近頃、低価格モバイル PC というのが話題である。値段の安さで大注目なわけだが、それほど大騒ぎするほどのことか?

単に安い PC が欲しいだけなら、DELL などのサイトに行ってみればいい。Asus の Eee PC よりずっと高性能の PC が、ほぼ同程度の価格で買える。

DELL のちょっと大きめのノート PC ではなく、Eee PC を選ぶ理由は、その「小ささ」だろう。常に持ち歩いてインターネットに接続する必要のある人には、その携帯性と低価格は大きな魅力である。

とくに、最近大手量販店なんかで見かける「Eee PC と Emobile のセットで 100円」というのは、私なんかもついくらっと来て買いそうになってしまった。私は既に Let's Note と Emoble のセットで、がしがしモバイルしているので、いくら 100円でも意味がない (Emobile の通信料がダブルになってしまう) と思い直し、辛うじて踏みとどまったが。

客観的にみると、低価格モバイル PC のメリットは、「価格」と「小ささ」で、さらにいえばそれしかないわけだが、よくよく考えると、この 2つは案外別々のニーズである。

安ければいいというニーズは、別に携帯性を必要条件としていない。家にいて気楽にインターネットに接続できればいいという層は、外出時のネット接続は、ケータイで充分なのだ。だから小さい必要はない。DELL の普及版を買う方が利口だ。

一方、PC に携帯性を求めるのは「外出時でもオフィスと同レベルの PC 環境が欲しい」というニーズだが、そうなると、Eee PC ではちょっと力不足だ。何しろ、Office ソフトを入れるだけの空き容量がない。

しかたがないので、Google オフィスか何かで作業して、作成したデータは無料 Web ストレージに保存しておくというような使い方になるだろう。それでいいなら、充分 OK なのだろうが、高度の作業にはちょっともの足りない。

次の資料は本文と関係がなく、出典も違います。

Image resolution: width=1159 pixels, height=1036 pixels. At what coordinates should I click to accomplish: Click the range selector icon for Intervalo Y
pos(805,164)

HD タイプで容量に十分な余裕があるものもあるが、今度は価格が中途半端になったり、バッテリー駆動時間が短かったりする。安くて長時間駆動しないと意味がないんだから、それは困る。いづれにしても、現状の低価格モバイル PC は、まだ中途半端だ。

というわけで、現時点での低価格モバイル PC を買うとしたら、Eee PC と Emobile のセットを 100円で購入してインターネットを楽しみ、時々レポートを書くぐらいの軽い用途に使うというのがベストなんじゃなかろうかと思う。

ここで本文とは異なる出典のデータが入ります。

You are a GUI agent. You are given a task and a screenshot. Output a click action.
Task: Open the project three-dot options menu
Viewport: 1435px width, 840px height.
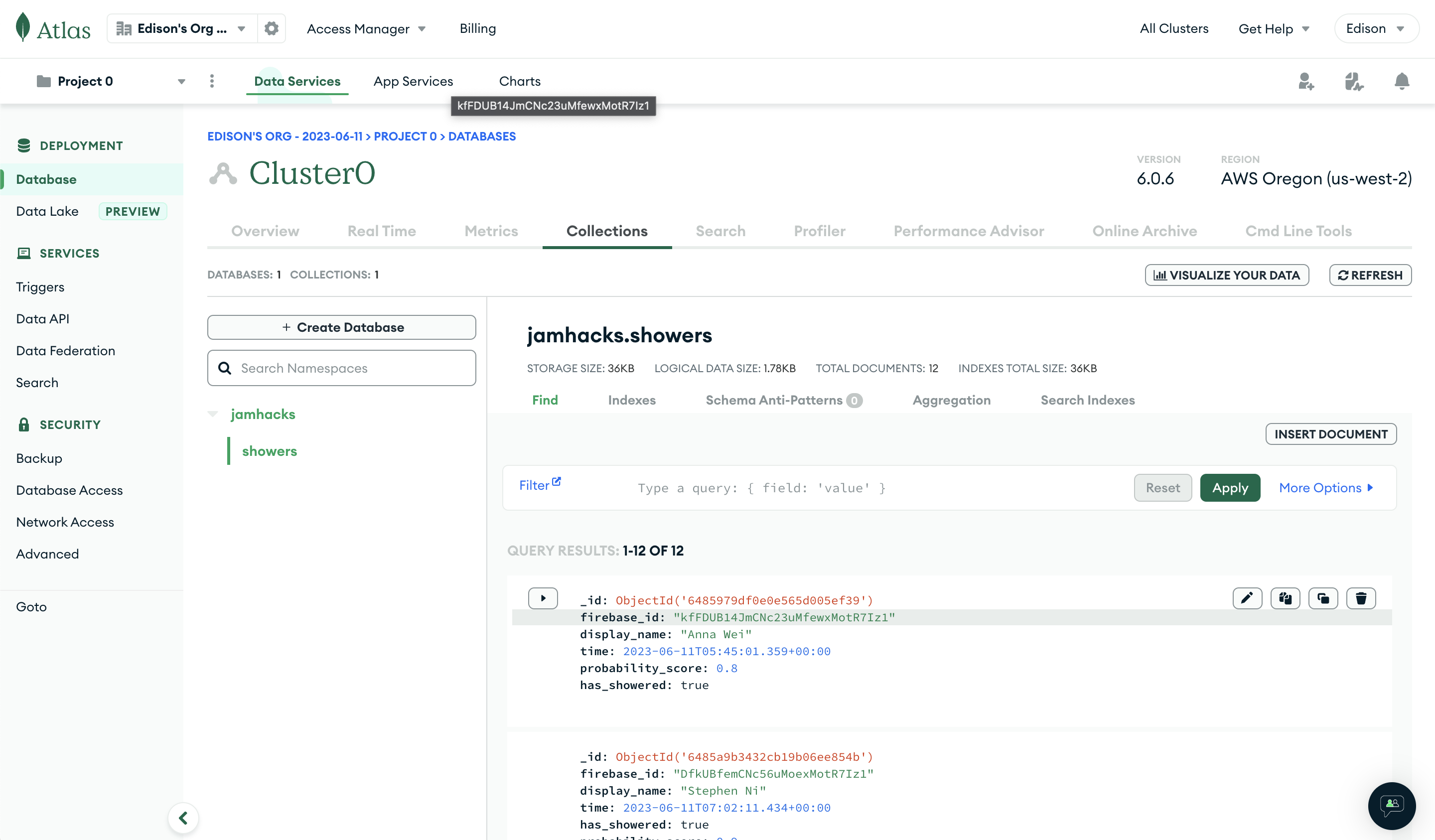click(x=212, y=81)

とはいえ、今後の PC のトレンドは、昨今の経済情勢もあるので、ますます「低価格」というのがキーワードになるだろう。PC のコモディティ化は否応なく促進する。そうなると、ハードとともにソフトのコンセプトも変わらなければならない。

大体、PC ユーザーのほとんどは、インターネット接続さえできれば、あとは簡易ワープロとお小遣い帳程度の表計算、そして年賀状作成とちょっとした画像管理のソフトさえあれば充分な層である。その程度のニーズに MS Office なんて過剰すぎるというものだ。

MS Office の Word と Excel のフル機能がなければ、日々の業務ができないなんていう人がいたら、お目にかかりたいぐらいのものである。MS は、カローラでも充分すぎるというユーザーに、大型トラックを押し売りしているのである。

現状は、大型トラックを安く売りまくるために、それだけを大量生産し、本来最も売れるはずのカローラを作らないでいるようなもののような気がする。

そして、低価格モバイル PC というのは、エンジンに相当する OS だけ、やたら大きなものを搭載している軽自動車のようなものだ。だから、これは過渡期の製品だと思うほかないのである。まあ、PC そのものが常に過渡期にあるわけなのだが。